Großer Applaus brandet auf, als Biologie-Student Martin Meschkat (22) sich im Studio der Schule vorstellt, denn viele hier kennen ihn noch. Vor zwei Jahren hat er am AMG sein Abitur bestanden. Auch für ihn war der Weg ins Studium nicht ohne Hürden, denn die Finanzierung war nicht gesichert. Mit Bafög und Kindergeld hat er es geschafft. Um die Ausgaben gering zu halten, wohnt er noch bei seinen Eltern. Christin Gerber (22) musste an anderer Front kämpfen: „Meine Eltern wollten, dass ich erst eine Ausbildung mache, doch das wollte ich nicht.“ Ihr Medizinstudium finanziert sie mit Bafög, Studienbeitragsdarlehen und Kindergeld. Nah dran sind beide also und hoffen, den Schülern Scheu und Vorurteile zu nehmen, Mut zu machen, das Studium zu wagen - so wie sie beide, obgleich sie aus klassischen Arbeiterfamilien stammen, die Eltern selbst also nicht studiert haben.
„Was spricht für, was gegen ein Studium“, möchte das Duo zunächst wissen. Die Antworten kommen prompt. „Ein Studium ist teuer“, gibt einer zu bedenken, und eine Mitschülern sagt: „Bei der Ausbildung verdient man sofort Geld, dann liegt man den Eltern nicht auf der Tasche“ oder „Studiert man, muss die Familienplanung zurückgestellt werden“. Als Vorteile sehen viele schon die besseren Berufschancen und Verdienstmöglichkeiten nach Abschluss der Hochschulausbildung.

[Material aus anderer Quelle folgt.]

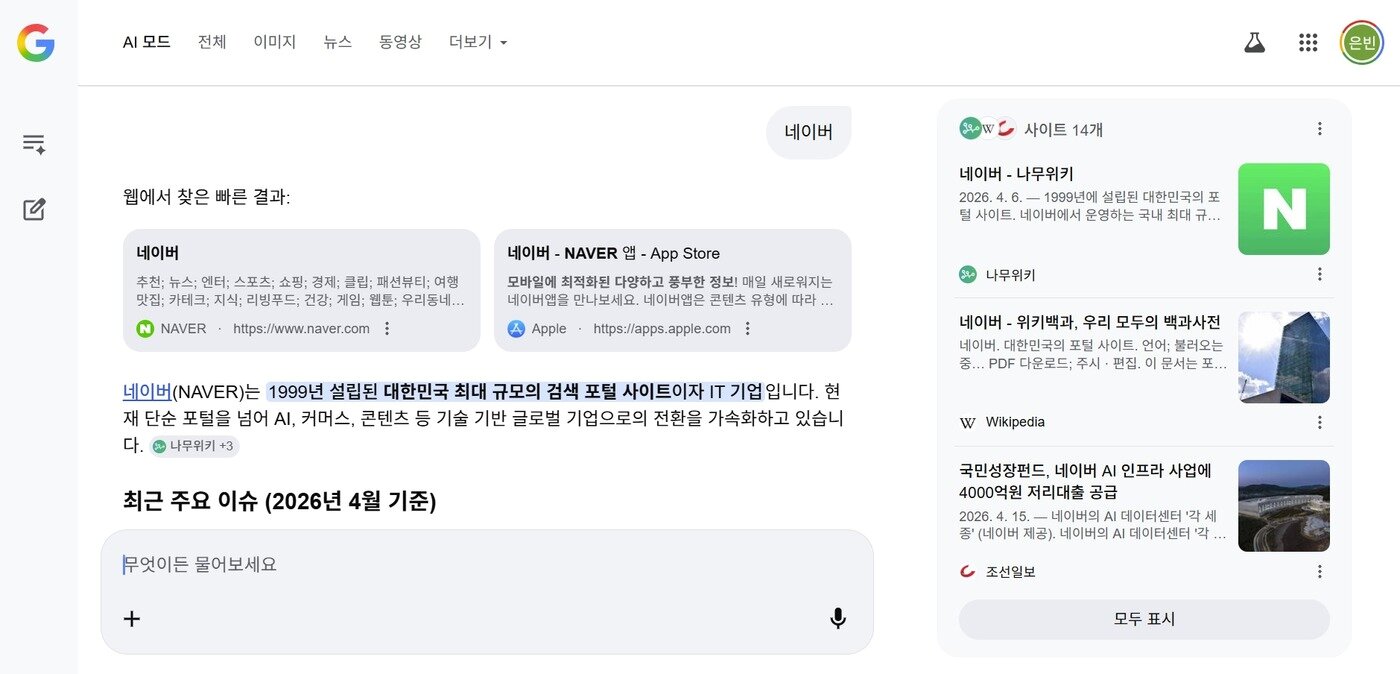Click the 조선일보 favicon in the sites panel

966,571
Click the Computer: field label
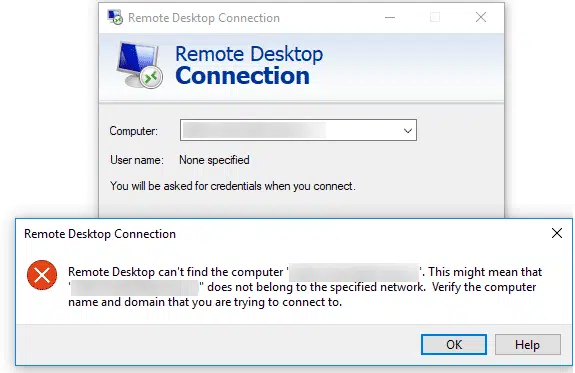Viewport: 575px width, 373px height. pos(133,131)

Max weiß bereits, dass er studieren möchte. Allerdings ist er sich auch der finanziellen Belastung bewusst: „Ich sehe bei meinen Eltern, wie lange sie das Bafög zurückzahlen müssen. Da macht man sich schon Gedanken.“ Auch Lena trägt sich mich Studienplänen - allerdings erst nach der Ausbildung. Obgleich schon viele Infoveranstaltungen gelaufen sind, viele Schüler schon in Richtung Studium überlegen, ist diese Veranstaltung informativ. Denn die Mentoren von „Arbeiterkind.de“ sind stets ansprechbar, zeigen Wege auf, leisten praktische Hilfe, laden ein ins soziale Netzwerk.
Auch Rebecca möchte nach dem Abitur eine Hochschule besuchen, weiß aber schon, dass sie, um die finanzielle Belastung in Grenzen zu halten, bei ihren Eltern wohnen bleiben wird. „Darum werde ich mich um eine Uni hier in der Nähe bemühen.“
Vorurteile räumen die beiden Ehrenamtlichen nach und nach aus, geben ausführliche Antworten auf die Fragen: Warum studieren? Was studieren? Wie finanzieren? Und sind selbst das beste Beispiel dafür, dass sich der Mut lohnt.